Task description ::
Count the lines in the records below that contain the string "resolution" with matching case, and reply with only that number.

==== Exercise materials

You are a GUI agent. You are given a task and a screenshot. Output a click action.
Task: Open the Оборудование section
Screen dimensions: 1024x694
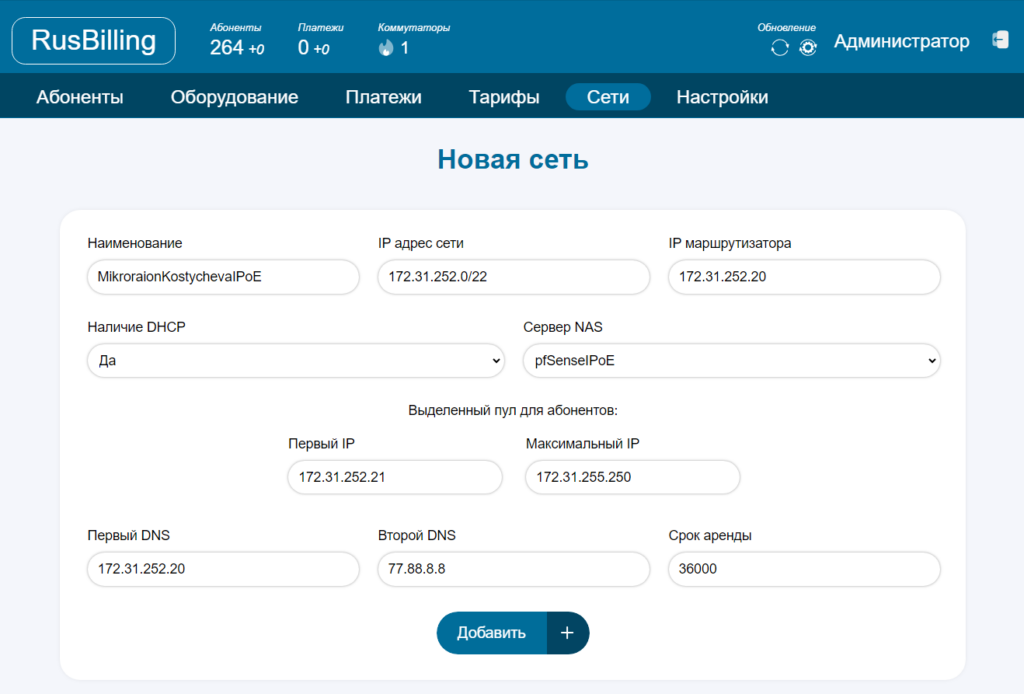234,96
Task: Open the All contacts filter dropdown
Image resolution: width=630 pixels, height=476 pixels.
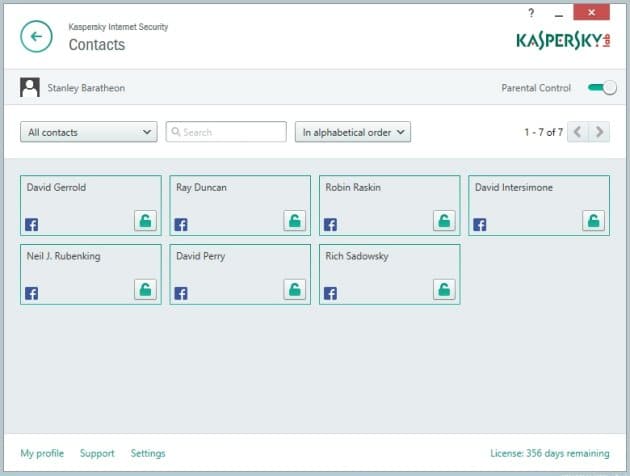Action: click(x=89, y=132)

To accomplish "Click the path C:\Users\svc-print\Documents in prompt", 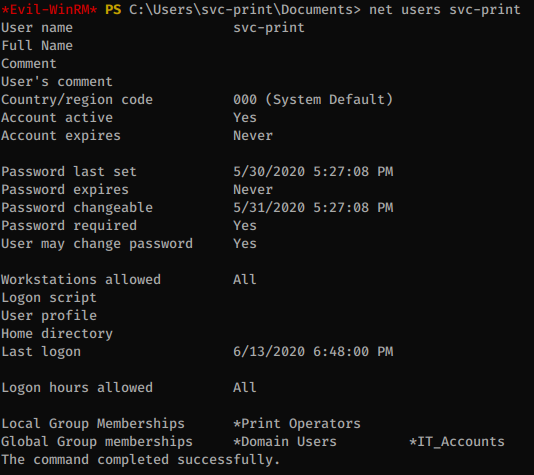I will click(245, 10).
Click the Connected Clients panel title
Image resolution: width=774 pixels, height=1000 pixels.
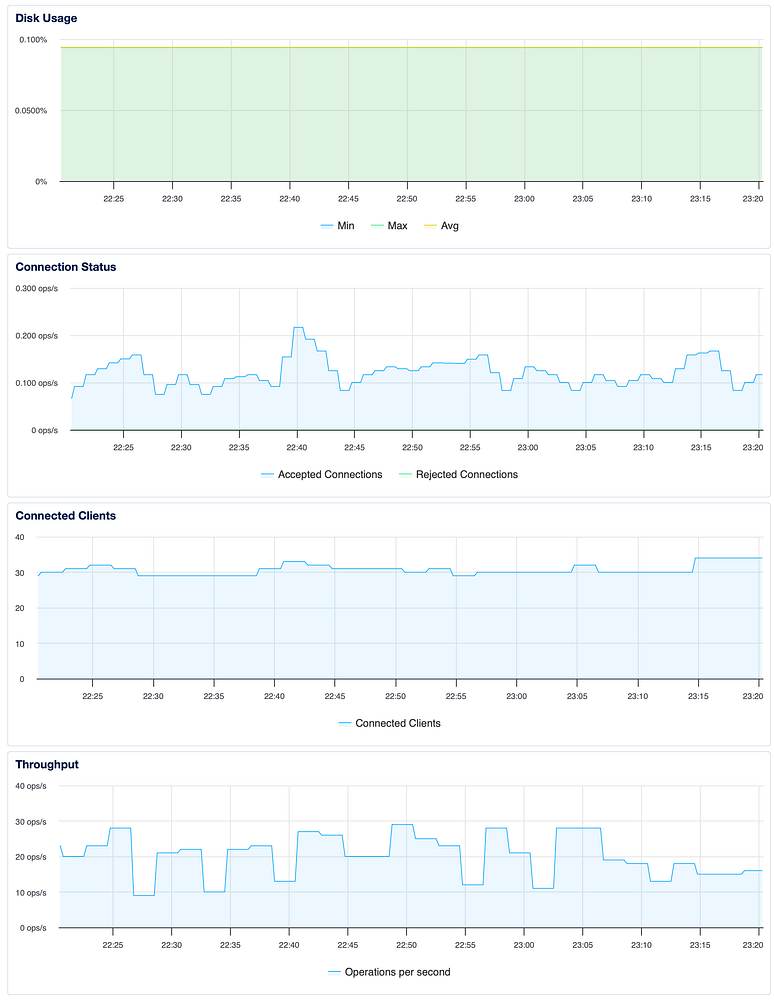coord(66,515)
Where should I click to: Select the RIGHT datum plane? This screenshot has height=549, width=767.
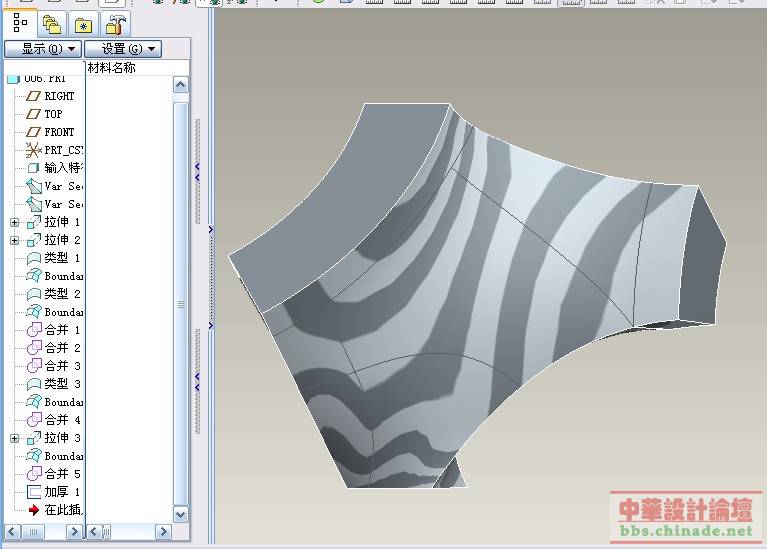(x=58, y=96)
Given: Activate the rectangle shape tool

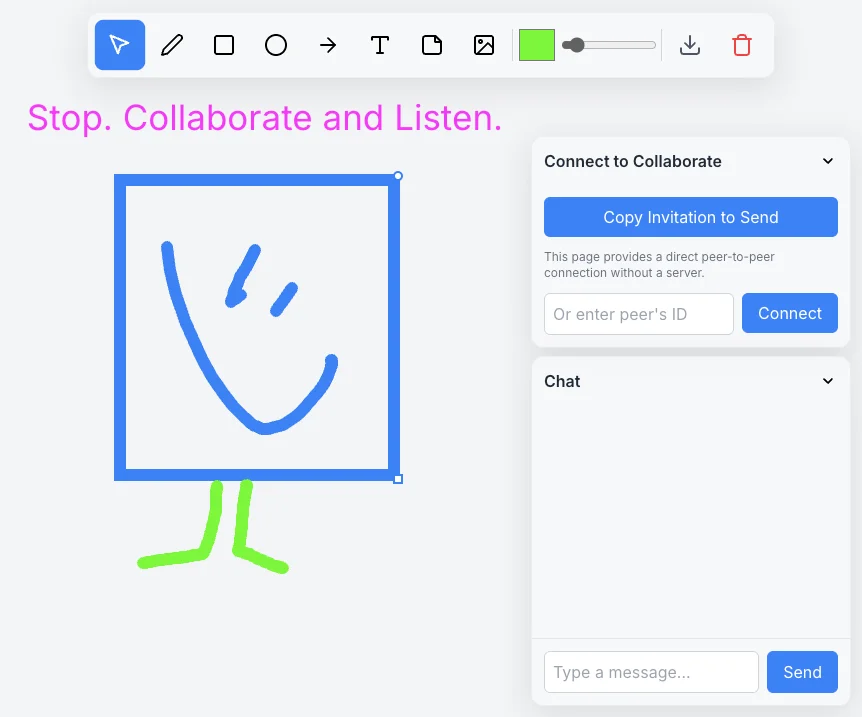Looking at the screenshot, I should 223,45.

========
==== Exercise materials

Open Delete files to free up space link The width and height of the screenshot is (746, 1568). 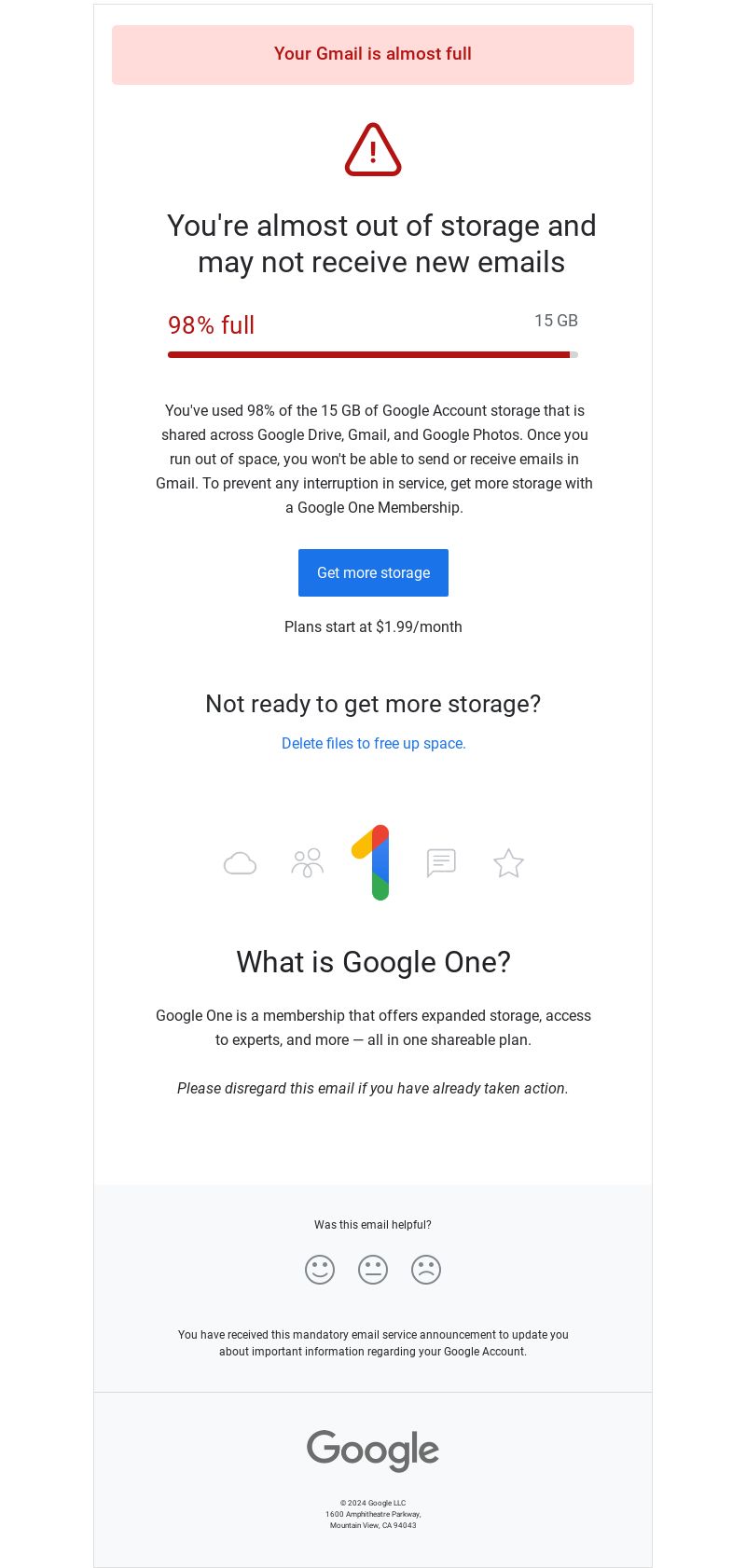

========

Complete output ::
2